Ever since a small age, we are taught that atoms are the building blocks of matter and that they are too small to see with the naked eye. That being said, there is still a lot of empty space inside the atom scientists from Austria and the US filled in some of those gaps. This resulted in a new state of matter in the form of giant atoms filled with other atoms.
There is some space between the nucleus of the atom and the electrons orbiting it. The distance of this orbit depends on the type of atom in question. At several hundred nanometers wide, the Rydberg atom has earned its nickname as the giant atom. This is more than s thousand times the size of the hydrogen atom.
To test the idea whether these giant atoms can be stuffed with other atoms, researchers from TU Wien, Rice University and Harvard started with a Bose-Einstein condensate. This state is achieved when atoms are cooled to just slightly above absolute zero. This slows them down and they begin to clump together.
The starting point was a cloud of strontium atoms. Once cooled to the Bose-Einstein condensate, the team energized one of the atoms with the help of a laser which lifts a single electron in the atom to a highly-excited state. The electron starts orbiting the nucleus at a much greater distance creating a Rydberg atom.
The new orbit is so large that it is possible for other strontium atoms to fit inside. The team was able to cram 170 atoms inside a single Rydberg atom. But, this number is subject to change depending on the Rydberg’s radius and the density of the condensate.
The atoms do have interactions with each other but they are very weak. The Rydberg atom’s electron is not scattered by the neutral atoms in the path and the electron is not transferred into another state.
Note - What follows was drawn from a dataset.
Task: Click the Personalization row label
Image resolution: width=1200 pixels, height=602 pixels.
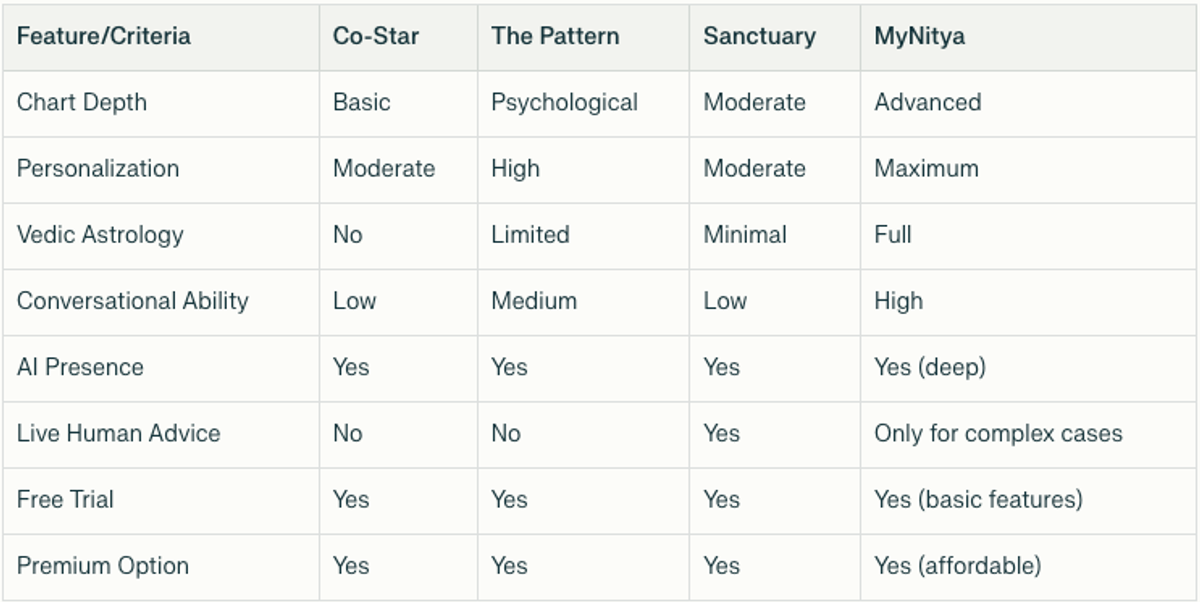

On running computer simulations the team found the interactions were weak and they decreased the total energy of the system forming a bond between the giant atom and the smaller ones inside it.
“The atoms do not carry any electric charge, therefore they only exert a minimal force on the electron,” says Shuhei Yoshida, co-author of the study. “It is a highly unusual situation. Normally, we are dealing with charged nuclei, binding electrons around them. Here, we have an electron, binding neutral atoms.”
“For us, this new, weakly bound state of matter is an exciting new possibility of investigating the physics of ultracold atoms,” says Joachim Burgdörfer, co-author of the study. “That way one can probe the properties of a Bose-Einstein condensate on very small scales with very high precision.”
Even though the bond is weak, it still means that it is a new state of matter and that is a really exciting prospect.